また、加齢臭が嫌な臭いと思われてしまう理由に「家族のあり方の変化」が挙げられます。
昔、三世代~四世代同居が当たり前だった時代、一つ屋根の下でお年寄りから幼子まで皆一緒に生活していたわけです。生まれた時から当たり前のように年配の方と生活を共にしていた方達にとって加齢臭は自然なにおいであり、不快なものではなかったはずです。
しかし、高度経済成長を境に核家族化が進みお年寄りと同居した経験のない方達が増えました。そうした方達にとって加齢臭は「異質な嫌な臭い」として受け止められてしまうのかもしれません。

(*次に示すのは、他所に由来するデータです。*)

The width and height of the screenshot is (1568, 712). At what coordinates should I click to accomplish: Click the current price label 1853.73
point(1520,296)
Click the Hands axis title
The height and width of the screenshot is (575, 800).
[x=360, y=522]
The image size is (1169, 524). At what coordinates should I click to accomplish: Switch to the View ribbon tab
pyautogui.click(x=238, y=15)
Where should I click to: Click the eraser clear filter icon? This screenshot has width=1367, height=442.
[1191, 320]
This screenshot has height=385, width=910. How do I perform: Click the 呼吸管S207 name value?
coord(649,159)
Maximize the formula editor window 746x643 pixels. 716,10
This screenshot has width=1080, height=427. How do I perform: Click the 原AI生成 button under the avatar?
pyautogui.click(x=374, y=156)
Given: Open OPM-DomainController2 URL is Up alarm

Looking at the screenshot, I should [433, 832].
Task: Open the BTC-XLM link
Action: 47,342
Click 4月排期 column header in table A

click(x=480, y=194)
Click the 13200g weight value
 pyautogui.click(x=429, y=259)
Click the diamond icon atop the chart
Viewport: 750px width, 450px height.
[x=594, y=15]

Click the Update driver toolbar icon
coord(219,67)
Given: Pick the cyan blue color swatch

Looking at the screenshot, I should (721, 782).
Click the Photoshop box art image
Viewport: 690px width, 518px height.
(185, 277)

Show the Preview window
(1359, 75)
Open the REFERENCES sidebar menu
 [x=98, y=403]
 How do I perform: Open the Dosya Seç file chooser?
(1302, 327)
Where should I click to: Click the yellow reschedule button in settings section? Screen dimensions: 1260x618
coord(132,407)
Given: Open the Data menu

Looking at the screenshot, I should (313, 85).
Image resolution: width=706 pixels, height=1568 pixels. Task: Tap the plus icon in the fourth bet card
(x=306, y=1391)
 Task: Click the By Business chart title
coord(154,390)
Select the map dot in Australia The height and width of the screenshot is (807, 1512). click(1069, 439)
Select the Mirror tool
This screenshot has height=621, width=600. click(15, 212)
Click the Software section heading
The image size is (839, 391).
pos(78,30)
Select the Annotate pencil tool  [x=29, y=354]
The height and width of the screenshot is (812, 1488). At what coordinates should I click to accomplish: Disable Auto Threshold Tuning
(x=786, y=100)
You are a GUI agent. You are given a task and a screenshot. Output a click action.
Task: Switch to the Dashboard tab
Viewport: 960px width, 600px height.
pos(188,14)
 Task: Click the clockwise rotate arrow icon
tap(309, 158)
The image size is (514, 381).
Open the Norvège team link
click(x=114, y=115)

時代の流れや環境の変化によってにおいの良し悪しは変わります。
昔、人が臭いに対してもっと大らかだった時代、加齢臭は世間から嫌われるものではありませんでした。
人が年齢を重ねる事で自然と香っていたこのにおいは、人生の荒波を乗り越えその歳まで生き抜いてきた人間の、言ってみれば証のようなものなのです。
清潔・無臭が当たり前となってしまった現代、この"生きてきた証"である加齢臭が悪臭として認識され、それを消さざるを得ない事に理不尽な思いを感じるのは私だけではないでしょう。人は体臭の一つや二つあって当たり前なのです。24時間ずっと無臭でいられる人間などこの世に存在しません。
しかし、人は時代の流れ・変化に対応し生き抜いてきました。多くの方達が加齢臭を嫌い、その事が原因で自分のにおいに悩む皆さんが辛い思いをされているのなら、是非、対策すべきです。
当サイト「加齢臭を防ぐ心得帳」では加齢臭に悩む皆さんのお役に立てるよう、対策の方法を分かり易くご紹介していきます。
皆さんが加齢臭を克服し、より良い人生を歩んでいけるお手伝いができるのなら、これに勝る喜びはありません。